I don’t agree with Smith on all his points. Some things he values, like trust in institutions, I think we’re better off without — because institutions rarely deserve the trust they’re given. He also identifies these losses as occurring in the last 10 years, when really our social devolution has been going on far, far longer than that.
But there’s no denying it; in the last decades we’ve been losing, not gaining.
Of course there are some positives. There always are. Tech has brought us 3D printing, whose value we’re barely beginning to see. A couple of Supreme Court judgments have supported our rights to keep and bear arms. The constitutional carry movement has done awesome things. States and individuals are finally becoming rational about cannabis (though I fear the liberalized laws are just as much about bread, circuses, and new tax sources as they are about individual rights). Despite its more loathsome effects, computer technology continues to do amazing things for us, including enabling us to connect with each other.
And even where things look the most bleak — healthcare, for instance, or higher education, or that poisonous secretive uber-government that pulls the strings of the elected/appointed government we imagine we have — those seemingly dire straits can signal good on the horizon.
Because when systems can’t be reformed, they break. Because governments can only grow so topheavy before they topple. Because frauds eventually get uncovered. Because omni-surveillance leads to data overload that enables cagey people to slip between the cracks. Because when we can’t trust institutions, we must learn to trust ourselves and our neighbors once again.
So for all that we’ve lost, we’ve also gained. It’s just that much of what we’ve gained isn’t readily apparent or isn’t pretty. It also isn’t for the weak or the stupid. (And in some ways at some times, we are all weak or stupid.)
There’s still plenty of freedom out there to be had. There always is. There always must be.
But it’s harder now and getting harder yet. Much of it’s going to be found only through struggle. I still hope that’s not the struggle of overt war. But struggle it will be. Struggle or retreats into the better kinds of tribalism and other parts of the world descend into the worse kinds of tribalism.
I gave up on a book because this is no longer the time or place for that book. I don’t give up on us or our freedom. But the days of easy answers for creative individuals — if they ever existed — are no more.
Sad but true.
I think it was Jefferson who once talked about the natural order where government expands and liberty recedes.
So maybe this can be looked at as just being the natural order of things just like all things come to an end for example; republics they don’t last forever and have always ended in tyranny. I don’t expect any difference for us either.
So if you can’t do nothing about it, why worry, just be happy with your life, love those who love you (that goes for out 4 legged friends too) and make the best of it.
In the end we all are gonna be dust in the wind but let’s be happy dust at least.
So, as resources for self liberation decreases, monkey wrenching and preparations should be increasing. go heavier on those or print leaflets. The list grows shorter as rev. grows nearer
Hmm, the slippery slope is getting steeper.
I just read Senator Warner’s proposals for a government takeover of the internet on Antiwar.com. Then I read your assessment of electronic snoopery. Not a good way to start the morning.

(Set of tasks):
1. Name each positive development that the post on lost freedoms lists after "Of course there are some positives."
2. In the post on lost freedoms, on which site did the commenter read Senator Warner's proposals?
3. Carry the post on lost freedoms forward from its final sentence.

(Data excerpts):
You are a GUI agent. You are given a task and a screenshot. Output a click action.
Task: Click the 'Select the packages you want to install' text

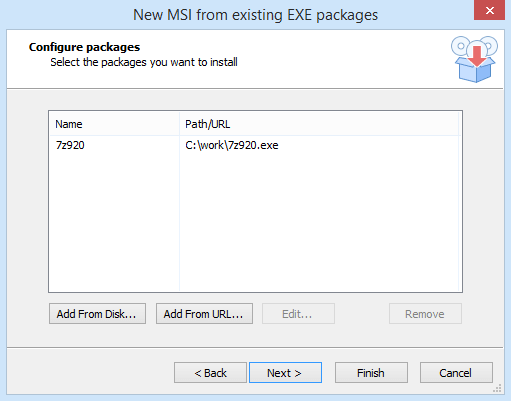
...
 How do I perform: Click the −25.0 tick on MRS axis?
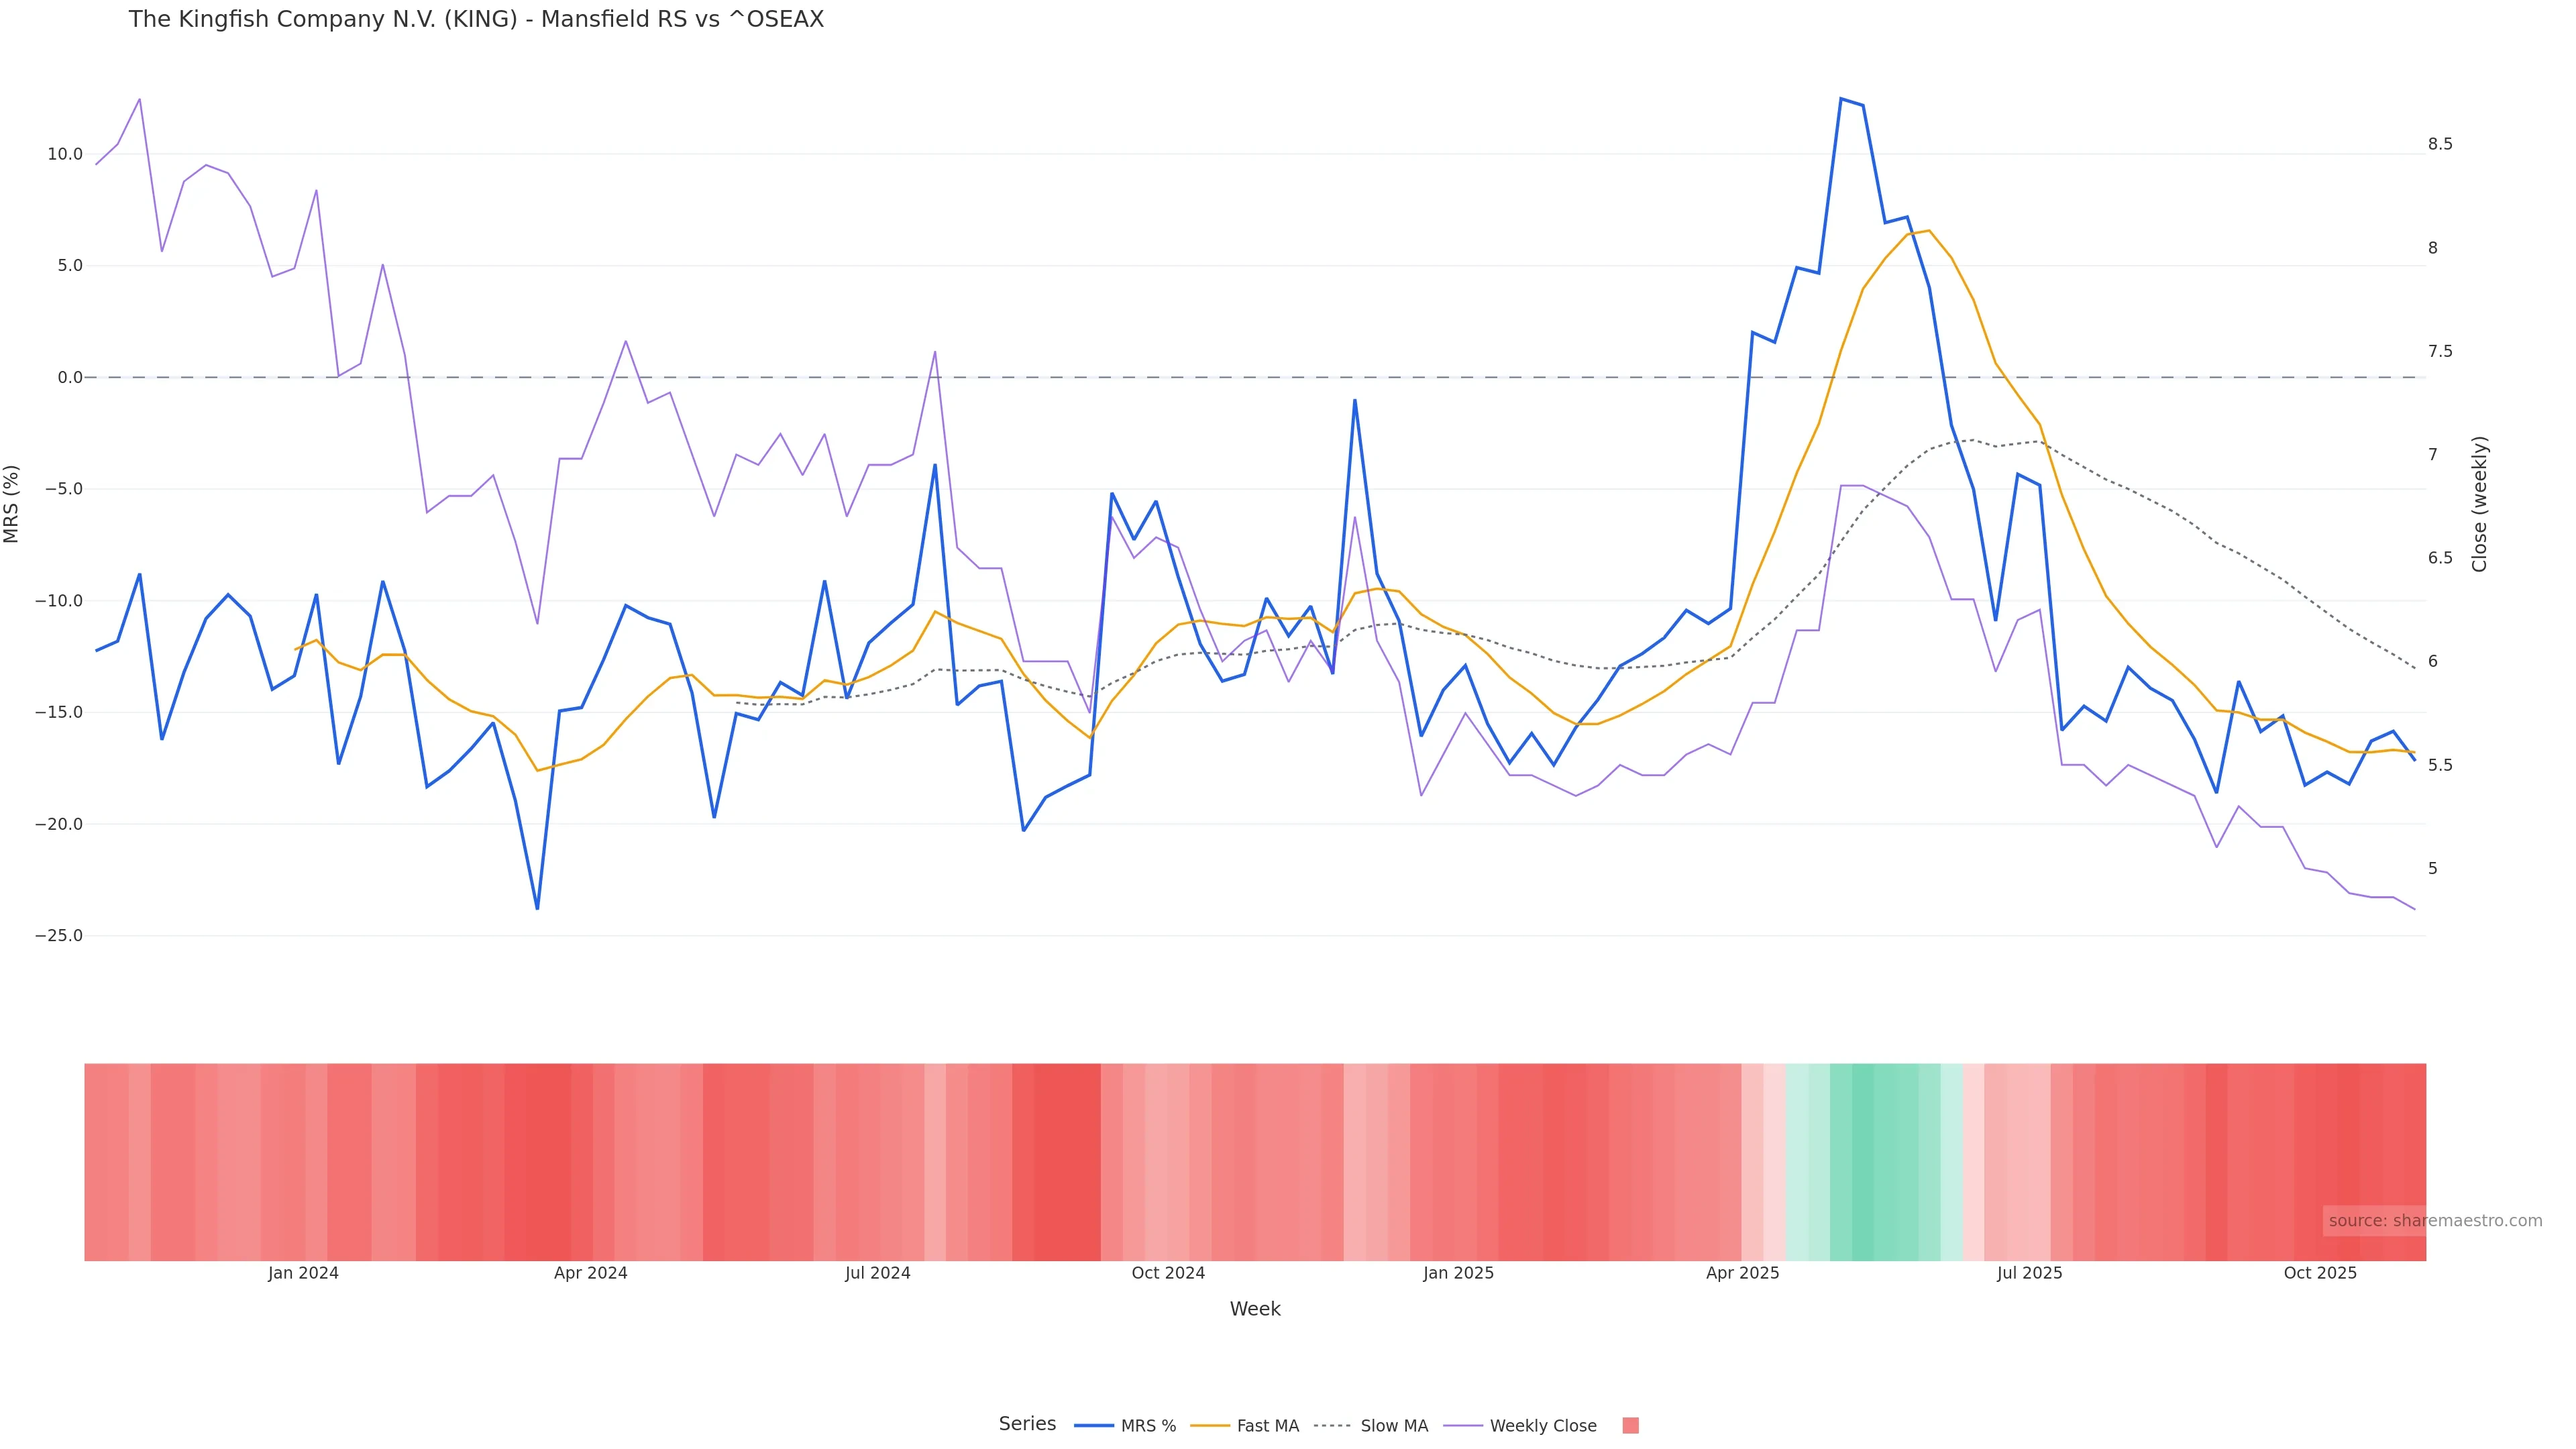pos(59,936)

(Answers for this exercise):
1.
- 3D printing
- A couple of Supreme Court judgments supporting the rights to keep and bear arms
- The constitutional carry movement
- States and individuals becoming rational about cannabis
- Computer technology, including enabling people to connect with each other

2. Antiwar.com.

3.
More and more, I see pen and paper as the future of what freedom of expression we have left.
Ron Johnson said, “More and more, I see pen and paper as the future of what freedom of expression we have left.”
As do I. It’s a sad day when the future must turn backwards in order for freedom to move forward.
If prepping and gulching are the methods we need to maintain our freedom, perhaps a book on “101 Ways To Communicate With Your Friends” is also needed.
Sounds like the next project needs to be OK, Shoot the Bastards Now.
I think it should be noted that the surveillance state seems to be aimed squarely at The State itself right now. Just look at the FISA warrant against Trump, and the text messages of the FBI agents, and the almost daily revelations of corruption and abuse by government flunkies at all levels. The rumors that everybody up-and-down the government hierarchy is compromised in one manner or another from Chief Justice John Roberts to individual ( leaving office in droves ) congress critters, to prosecutors, etc..
the other day a woman pulled up to the house and said she wanted to see T. When she finally got in to see her, we found out why. Seems someone had called and was “worried” about her. Nothing to find here and T was happy as she should be so the woman left but they HAVE to come back later and check again. Land of the Free, my butt when someone can just call, without giving me my Constitutional right to confront my accuser and the State starts poking about MY business.
“I don’t agree with [Charles Hugh] Smith on all his points.”
I lost respect for CHS when he published http://charleshughsmith.blogspot.com/2018/03/there-is-no-free-trade-there-is-only.html which includes such gems as “Those bleating about ‘free trade’ are simply pushing a Darwinian strategy that benefits them above everyone else.” It’s hard to imagine more profound economic ignorance masquerading as knowledge.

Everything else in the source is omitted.